Ebola en RDC: 500 morts, l’épidémie continue de progresser

La République démocratique du Congo (RDC) a annoncé ce dimanche que le bilan de son épidémie d’Ebola avait franchi un nouveau seuil critique. Selon le dernier rapport de situation des autorités sanitaires, le pays comptabilise désormais 1 561 cas confirmés, dont 506 décès. Une propagation qui touche trois provinces. Les cas confirmés ont été recensés dans les provinces orientales de l’Ituri, du Nord-Kivu et du Sud-Kivu, régions déjà fragilisées par des années de conflits armés. Au total, l’épidémie a désormais atteint 36 zones de santé réparties dans ces trois provinces.
Le rapport fait également état de 254 patients déclarés guéris, tandis que 628 patients confirmés restent actuellement en isolement ou hospitalisés. Par ailleurs, 354 cas suspects ont été identifiés, dont 110 décès.
Une souche rare, sans vaccin ni traitement homologué.

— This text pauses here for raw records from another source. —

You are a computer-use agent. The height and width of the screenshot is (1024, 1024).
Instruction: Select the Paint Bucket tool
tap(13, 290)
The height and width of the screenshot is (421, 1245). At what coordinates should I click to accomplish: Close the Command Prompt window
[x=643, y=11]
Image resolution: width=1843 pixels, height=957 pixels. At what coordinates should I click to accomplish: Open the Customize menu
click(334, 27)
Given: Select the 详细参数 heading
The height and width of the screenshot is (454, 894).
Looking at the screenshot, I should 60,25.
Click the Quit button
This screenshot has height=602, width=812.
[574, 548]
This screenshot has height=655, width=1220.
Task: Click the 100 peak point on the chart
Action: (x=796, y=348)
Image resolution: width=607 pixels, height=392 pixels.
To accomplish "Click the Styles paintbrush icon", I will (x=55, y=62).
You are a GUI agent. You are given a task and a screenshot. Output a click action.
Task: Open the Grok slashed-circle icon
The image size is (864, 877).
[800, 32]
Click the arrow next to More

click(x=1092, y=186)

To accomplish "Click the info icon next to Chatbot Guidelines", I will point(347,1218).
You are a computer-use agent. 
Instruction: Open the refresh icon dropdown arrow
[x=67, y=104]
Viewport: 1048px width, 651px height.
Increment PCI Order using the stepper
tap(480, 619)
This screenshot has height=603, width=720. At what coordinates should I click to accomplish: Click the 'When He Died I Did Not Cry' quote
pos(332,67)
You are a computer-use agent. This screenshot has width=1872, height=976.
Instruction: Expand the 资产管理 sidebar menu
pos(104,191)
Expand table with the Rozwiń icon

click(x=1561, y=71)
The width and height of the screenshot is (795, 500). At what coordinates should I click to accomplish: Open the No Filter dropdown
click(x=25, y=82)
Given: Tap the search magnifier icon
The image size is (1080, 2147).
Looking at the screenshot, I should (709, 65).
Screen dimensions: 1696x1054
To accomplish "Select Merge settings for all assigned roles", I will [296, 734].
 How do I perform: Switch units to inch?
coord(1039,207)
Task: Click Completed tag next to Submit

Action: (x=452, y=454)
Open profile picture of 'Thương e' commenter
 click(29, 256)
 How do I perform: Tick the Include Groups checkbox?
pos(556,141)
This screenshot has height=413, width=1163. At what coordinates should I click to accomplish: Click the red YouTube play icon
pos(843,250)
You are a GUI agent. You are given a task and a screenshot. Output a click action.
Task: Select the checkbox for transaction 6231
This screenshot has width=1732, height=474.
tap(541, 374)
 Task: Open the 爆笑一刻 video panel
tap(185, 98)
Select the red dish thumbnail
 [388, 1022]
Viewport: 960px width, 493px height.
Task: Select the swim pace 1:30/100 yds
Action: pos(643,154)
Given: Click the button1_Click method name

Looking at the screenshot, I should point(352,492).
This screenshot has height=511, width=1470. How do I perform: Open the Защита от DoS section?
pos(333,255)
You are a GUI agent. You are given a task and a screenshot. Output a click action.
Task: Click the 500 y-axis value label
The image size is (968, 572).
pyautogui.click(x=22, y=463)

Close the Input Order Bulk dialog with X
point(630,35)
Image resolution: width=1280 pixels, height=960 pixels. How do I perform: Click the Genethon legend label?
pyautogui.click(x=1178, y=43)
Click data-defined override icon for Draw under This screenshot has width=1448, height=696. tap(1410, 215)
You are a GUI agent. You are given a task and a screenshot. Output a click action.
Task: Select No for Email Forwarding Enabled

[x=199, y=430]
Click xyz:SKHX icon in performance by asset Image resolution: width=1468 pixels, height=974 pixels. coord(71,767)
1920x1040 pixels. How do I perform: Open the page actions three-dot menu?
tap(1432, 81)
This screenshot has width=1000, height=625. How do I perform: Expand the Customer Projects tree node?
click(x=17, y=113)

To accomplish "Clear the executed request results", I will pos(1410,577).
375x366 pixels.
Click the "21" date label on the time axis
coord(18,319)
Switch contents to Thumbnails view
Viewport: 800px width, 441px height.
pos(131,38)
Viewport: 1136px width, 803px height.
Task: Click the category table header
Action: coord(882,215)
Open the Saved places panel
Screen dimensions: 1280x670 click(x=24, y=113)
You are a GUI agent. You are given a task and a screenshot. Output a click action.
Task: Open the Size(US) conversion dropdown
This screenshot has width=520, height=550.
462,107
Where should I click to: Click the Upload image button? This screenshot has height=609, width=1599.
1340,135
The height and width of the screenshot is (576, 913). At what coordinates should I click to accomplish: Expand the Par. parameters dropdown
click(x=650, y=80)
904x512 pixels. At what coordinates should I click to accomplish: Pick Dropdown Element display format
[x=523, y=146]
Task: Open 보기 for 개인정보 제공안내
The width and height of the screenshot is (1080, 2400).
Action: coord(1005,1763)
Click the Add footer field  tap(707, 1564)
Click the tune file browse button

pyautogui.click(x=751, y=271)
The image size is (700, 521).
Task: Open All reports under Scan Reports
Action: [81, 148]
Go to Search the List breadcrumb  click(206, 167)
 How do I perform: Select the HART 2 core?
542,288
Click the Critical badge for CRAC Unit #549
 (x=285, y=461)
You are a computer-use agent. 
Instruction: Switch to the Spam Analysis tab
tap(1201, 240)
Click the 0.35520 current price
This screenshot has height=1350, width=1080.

Cette épidémie, déclarée le 15 mai dernier, est causée par la souche Bundibugyo du virus Ebola — une variante rare qui se distingue de la souche Zaïre, responsable de la majorité des précédentes épidémies en RDC. Contrairement à cette dernière, il n’existe à ce jour aucun vaccin ni traitement homologué spécifiquement contre le virus Bundibugyo, ce qui complique considérablement la riposte sanitaire.Le taux de létalité de cette souche est estimé entre 25 % et 50 %, selon les données épidémiologiques disponible.
L’Organisation mondiale de la santé (OMS) a déclaré, le 17 mai, une urgence de santé publique de portée internationale face à cette flambée. Plusieurs organisations, dont Médecins Sans Frontières et l’Institut National de la Santé Publique (INSP), sont déployées sur le terrain pour freiner la propagation du virus, notamment via le traçage des contacts, l’isolement des cas et la sensibilisation communautaire.